Gubernur Sulawesi Selatan, Nurdin Abdullah
Sumber :
  • ANTARA FOTO/Rivan Awal Lingga

VIVA – Gubernur Sulawesi Selatan Nurdin Abdullah menyebut bencana banjir dan longsor di sepuluh kota/kabupaten di provinsi itu akibat perladangan liar dan pertambangan di sekitar daerah aliran sungai pada beberapa sungai utama di sana.

Perladangan liar dengan merambah atau membuka lahan baru di hutan, katanya, menyebabkan kawasan konservasi menyusut sehingga daerah resapan air menyempit. Sementara penambangan pasir dan batu, terutama di hulu Sungai Jenebarang, menyebabkan pendangkalan di sungai itu dan sungai-sungai lain.

“Perladangan berpindah itu lebih cepat dari konservasinya. Hampir semua (tanaman) jagung. Dahulu menanam jagung di sawah, sekarang merambah hutan,” kata Nurdin dalam telewicara dengan tvOne pada Jumat pagi, 25 Januari 2019.

Nurdin tak menyebut aktivitas penambangan pasir dan batu di sana legal atau ilegal. Namun keberadaan alat berat untuk penambangan, menurutnya, mempercepat pendangkalan sungai.

Saat hujan deras dan cukup lama, katanya, debit air sungai meluap dan tak cukup saluran-saluran pembuangannya. Pemerintah terpaksa membuka Bendungan Bili-bili dan konsekuensi tak terhindarkan adalah permukiman tergenang alias banjir.

Pemerintah setempat, dia mengklaim, sebenarnya sudah mengantisipasi potensi banjir di kawasan daerah aliran sungai itu sejak 20 tahun silam. Karena itu dibangunlah Bendungan Bilibili di Kabupaten Gowa, sekitar 30 kilometer ke arah timur Kota Makassar.

Tetapi, perladangan liar dan penambangan pasir dan batu dalam beberapa tahun terakhir menyebabkan daerah aliran sungai menjadi kritis. “Kita harus memberikan edukasi kepada masyarakat agar hutan itu bisa jadi lahan konservasi,” ujarnya.

Sepuluh daerah dan 30 tewas

Badan Penanggulangan Bencana Daerah Sulawesi Selatan melaporkan bahwa sedikitnya 30 orang tewas dan 25 lainnya hilang akibat banjir dan longsor di 10 kota/kabupaten di sana. Sebanyak 78 desa terdampak bencana di 52 kecamatan yang tersebar di 10 kabupaten/kota.

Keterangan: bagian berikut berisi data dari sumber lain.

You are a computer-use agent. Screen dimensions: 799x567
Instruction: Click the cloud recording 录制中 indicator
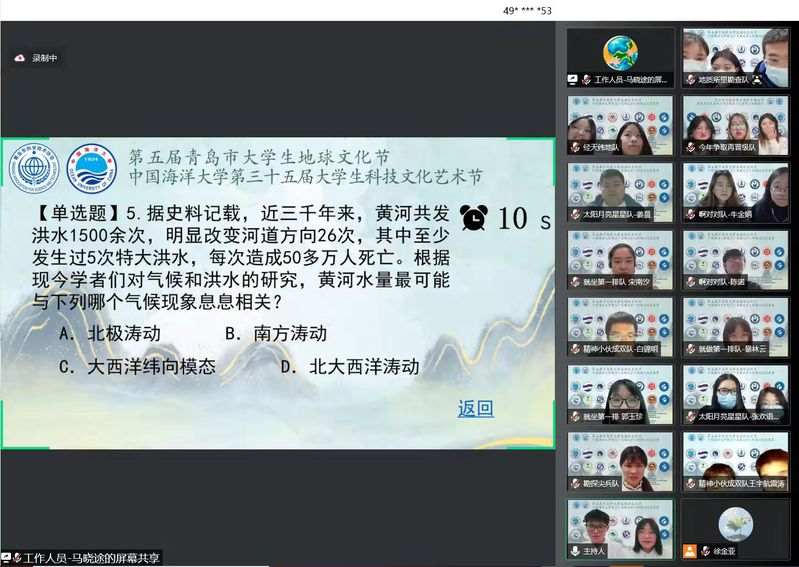pyautogui.click(x=36, y=58)
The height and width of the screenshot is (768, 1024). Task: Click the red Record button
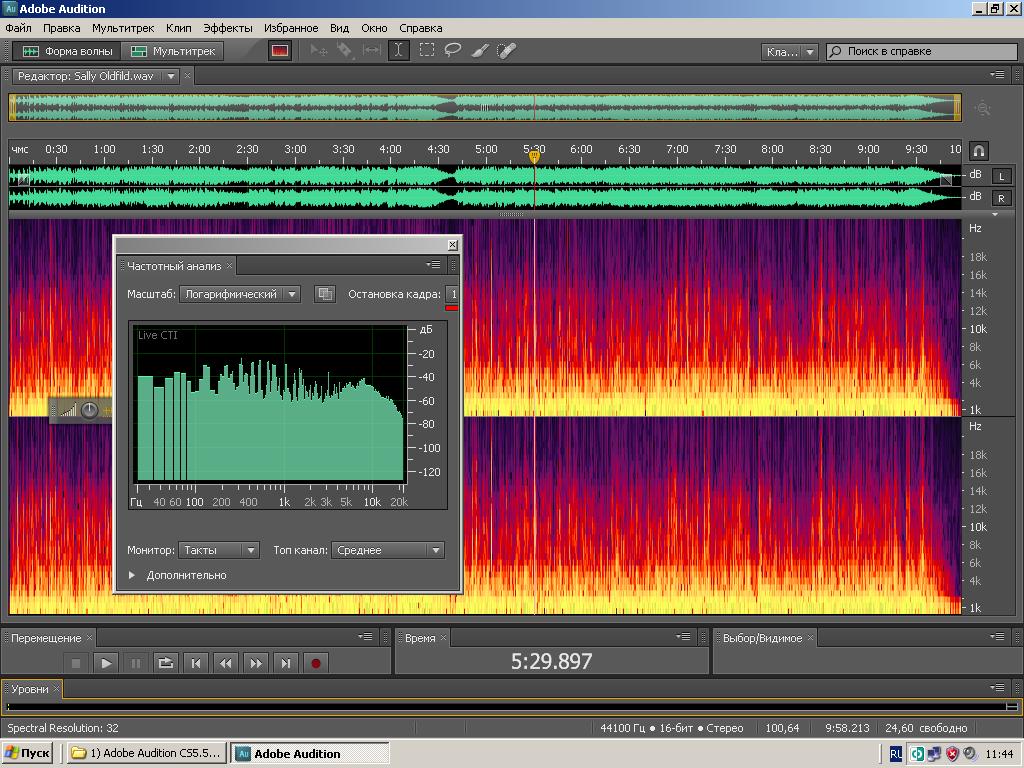(316, 663)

Kesepuluh kabupaten/kota itu mencakup Kabupaten Jeneponto, Maros, Gowa, Kota Makassar, Soppeng, Wajo, Barru, Pangkep, Sidrap, dan Bantaeng. Selain 30 orang tewas dan puluhan lainnya hilang, bencana massal itu memaksa 3.321 orang mengungsi.

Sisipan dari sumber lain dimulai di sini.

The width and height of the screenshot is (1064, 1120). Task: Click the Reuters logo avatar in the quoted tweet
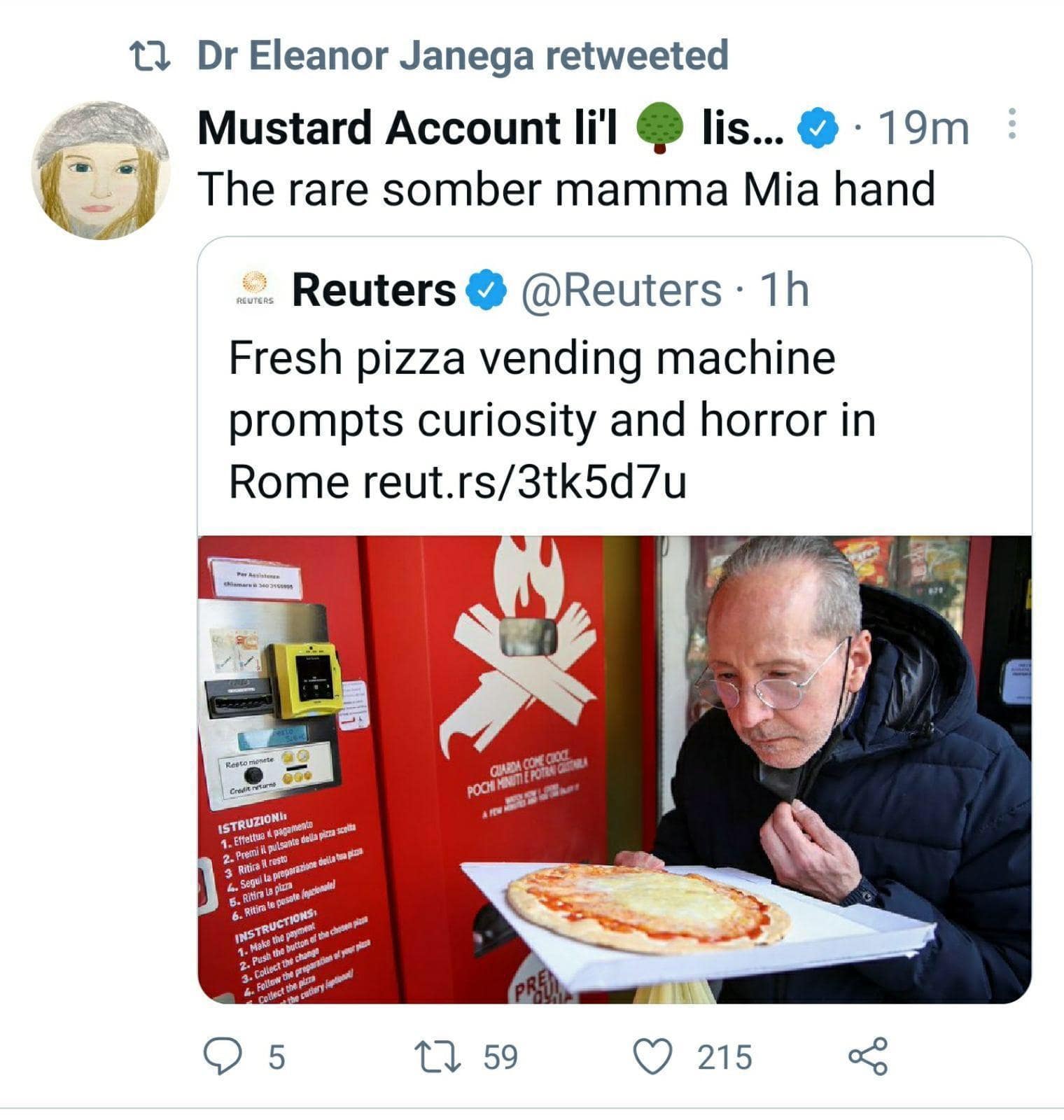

Banjir juga mengakibatkan 76 unit rumah rusak, 2.694 unit rumah terendam, 11.433 hektare sawah tergenang, 9 jembatan rusak, 2 pasar rusak, 6 unit fasilitas peribadatan rusak, dan 13 unit sekolah rusak.

Pemerintah Provinsi menyatakan, Kabupaten Gowa, Kabupaten Maros, dan Kabupaten Jeneponto adlaah wilayah terdampak paling parah akibat banjir itu. Pemerintah menetapkan status tanggap darurat selama empat belas hari mendatang sejak Kamis, 24 Januari. Namun status tersebut dapat diperpanjang menyesuaikan situasi di lapangan.

Pemerintah menyatakan juga bahwa banjir dan longsor tahun ini menjadi bencana terbesar yang dialami Sulawesi Selatan selama satu dekade terakhir.